Avoiding conflicts with kube-proxy
If you cannot disable kube-proxy
(for example, because it is managed by your Kubernetes distribution), then you must change Felix configuration parameter BPFKubeProxyIptablesCleanupEnabled
to false
. This can be done with kubectl
as follows:
kubectl patch felixconfiguration default --patch='{"spec": {"bpfKubeProxyIptablesCleanupEnabled": false}}'
If both kube-proxy
and BPFKubeProxyIptablesCleanupEnabled
is enabled then kube-proxy
will write its iptables rules and Felix will try to clean them up resulting in iptables flapping between the two.
Verify node interface naming pattern
When Calico dataplane is configured in BPF mode, Calico configures ebpf
programs for the host interfaces that match the regex pattern defined by the bpfDataIfacePattern
setting in FelixConfiguration. The default regex value tries to match commonly used interface names, but interface names can vary depending on a virtualization solution, a flavor of the operating system, company-specific configuration standards, such as VLAN device naming pattern, etc. The regex command should at least match interfaces that participate in intra-cluster and external (e.g. NodePorts) communications. In scenarios when a node has additional interfaces, you may want to leverage Calico policies to secure some of them or even all of them or speed up forwarding to/from pods that use them.
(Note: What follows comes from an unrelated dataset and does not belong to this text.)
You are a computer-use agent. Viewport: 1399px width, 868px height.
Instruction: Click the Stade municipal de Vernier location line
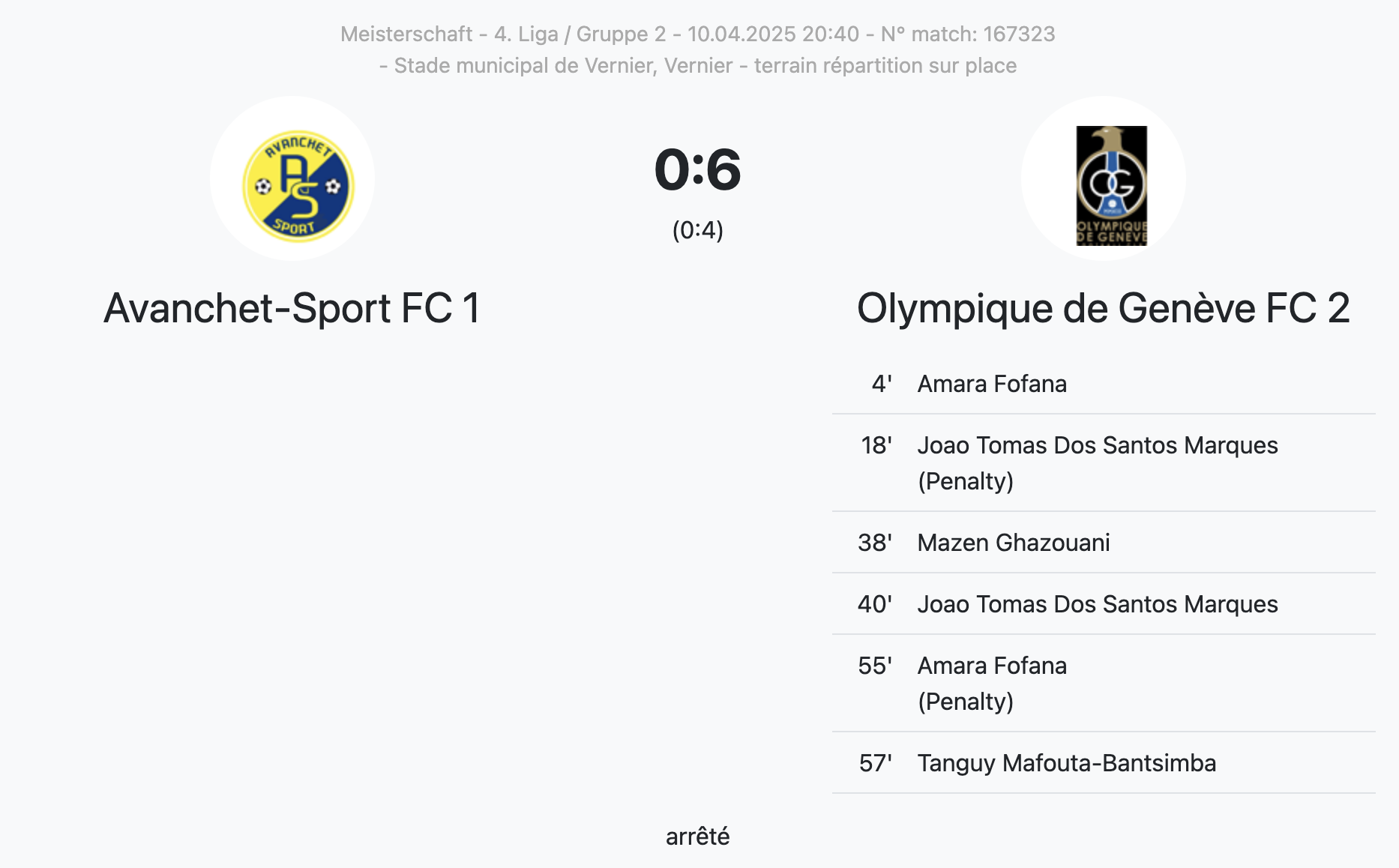point(697,66)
In such cases, the regex command should match all interfaces that you want to be managed by Calico.
A common example is when a cluster is configured in an on-prem environment and control-plane nodes are virtualized with only one network interface, but the worker nodes are bare-metal nodes with additional interfaces that could be VLAN devices with sub-interfaces and specific naming patterns. In such cases, the bpfDataIfacePattern
setting may need to be adjusted to include the interface from the control-plane nodes as well as necessary interface from the worker nodes.
Enable eBPF mode
To enable eBPF mode, change the spec.calicoNetwork.linuxDataplane
parameter in the operator's Installation
resource to "BPF"
.
kubectl patch installation.operator.tigera.io default --type merge -p '{"spec":{"calicoNetwork":{"linuxDataplane":"BPF"}}}'
When enabling eBPF mode, preexisting connections continue to use the non-BPF datapath; such connections should not be disrupted, but they do not benefit from eBPF mode’s advantages.
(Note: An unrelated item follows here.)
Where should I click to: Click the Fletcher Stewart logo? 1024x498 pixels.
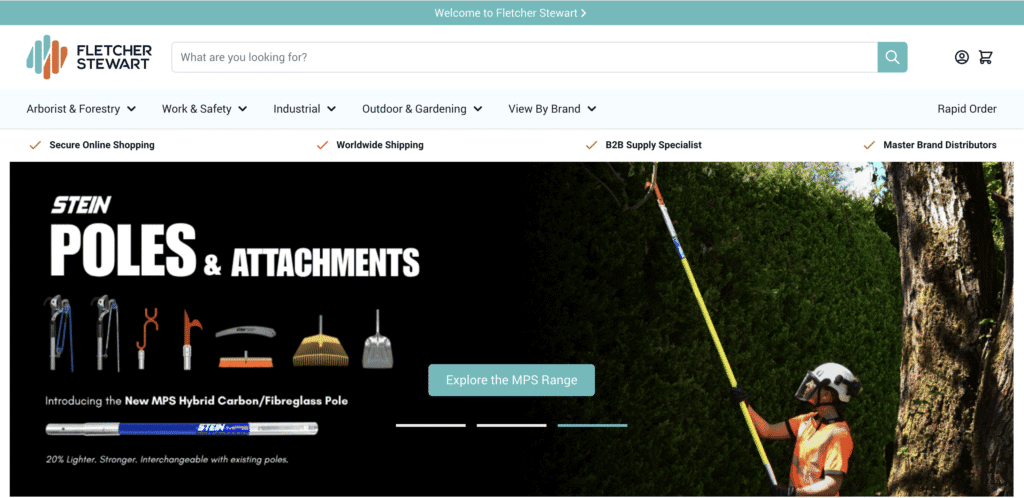[x=89, y=57]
The operator rolls out the change with a rolling update (non-disruptive) and then swiftly transitions all nodes to eBPF mode. However, it's inevitable that some nodes will enter eBPF mode before others. This can disrupt the flow of traffic through node ports.
Try out DSR mode
Direct return mode skips a hop through the network for traffic to services (such as node ports) from outside the cluster. This reduces latency and CPU overhead but it requires the underlying network to allow nodes to send traffic with each other's IPs. In AWS, this requires all your nodes to be in the same subnet and for the source/dest check to be disabled.
DSR mode is disabled by default; to enable it, set the BPFExternalServiceMode
Felix configuration parameter to "DSR"
. This can be done with kubectl
:
kubectl patch felixconfiguration default --patch='{"spec": {"bpfExternalServiceMode": "DSR"}}'
To switch back to tunneled mode, set the configuration parameter to "Tunnel"
:
kubectl patch felixconfiguration default --patch='{"spec": {"bpfExternalServiceMode": "Tunnel"}}'
Switching external traffic mode can disrupt in-progress connections.
Reversing the process
To revert to standard Linux networking:
-
Reverse the changes to the operator's
Installation
:kubectl patch installation.operator.tigera.io default --type merge -p '{"spec":{"calicoNetwork":{"linuxDataplane":"Iptables"}}}'
-
If you disabled
kube-proxy
, re-enable it (for example, by removing the node selector added above).kubectl patch ds -n kube-system kube-proxy --type merge -p '{"spec":{"template":{"spec":{"nodeSelector":{"non-calico": null}}}}}'
-
If you are running MKE, follow the step procedure in Modify an existing MKE configuration to download, edit, and upload your MKE configuration. During the editing step, add the following configuration:
kube_proxy_mode
toiptables
. -
Since disabling eBPF mode is disruptive to existing connections, monitor existing workloads to make sure they re-establish any connections that were disrupted by the switch.